### [Short problem 1]
Name each drawback that the Maya speed tips attribute to crowded scenes in the sentences beginning "Scenes crammed full" and "Busy scenes."
### [Short problem 2]
Echo the stretch of the Maya speed tips from "Beautiful set - but" through "scene a lot.".

### [Text]
※ ※ ※

Wednesday, 22 April 2020

Six Tips to Make Maya Run Faster

Tip Number 6 - stay low poly
One of the most common problems students encounter, especially when working from home, is their Maya scene slowing down so much that they can't animate anymore.

Or, not quite as drastic but almost as frustrating, their scene becomes so slow that animation becomes a burden. Fortunately, there are a number of ways to speed up your scene and make it run faster.  Below are our Six Tips to make Maya work at optimal speed.

Beautiful set - but may slow down your shot
Tip #1 - don't fill up your shot with too much stuff
On a general level, it’s a good idea not to cram your scenes full of too much stuff. This is an aesthetic imperative as well as a practical one.

Scenes crammed full of colourful objects can look cluttered and may distract from the animation. Busy scenes are also very time consuming to render. For this reason, it's often the case that less is more. Heavy geometry will slow down your scene a lot.

※ ※ ※

### [Material]
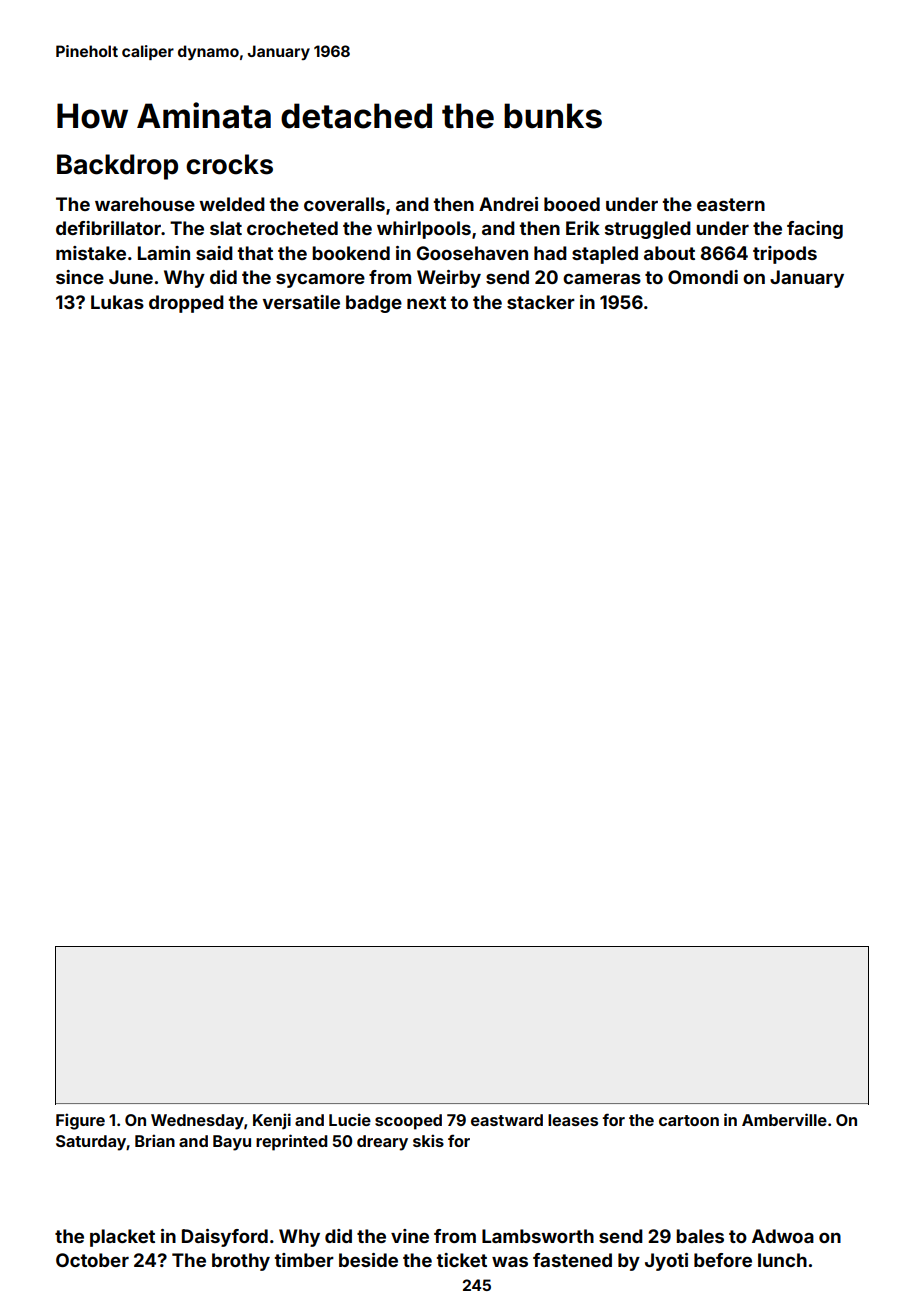 The width and height of the page is (924, 1314). Describe the element at coordinates (573, 1120) in the page. I see `leases` at that location.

※ ※ ※

### [Written solution 1]
- They can look cluttered.
- They may distract from the animation.
- They are very time consuming to render.

### [Written solution 2]
Beautiful set - but may slow down your shot
Tip #1 - don't fill up your shot with too much stuff
On a general level, it’s a good idea not to cram your scenes full of too much stuff. This is an aesthetic imperative as well as a practical one.

Scenes crammed full of colourful objects can look cluttered and may distract from the animation. Busy scenes are also very time consuming to render. For this reason, it's often the case that less is more. Heavy geometry will slow down your scene a lot.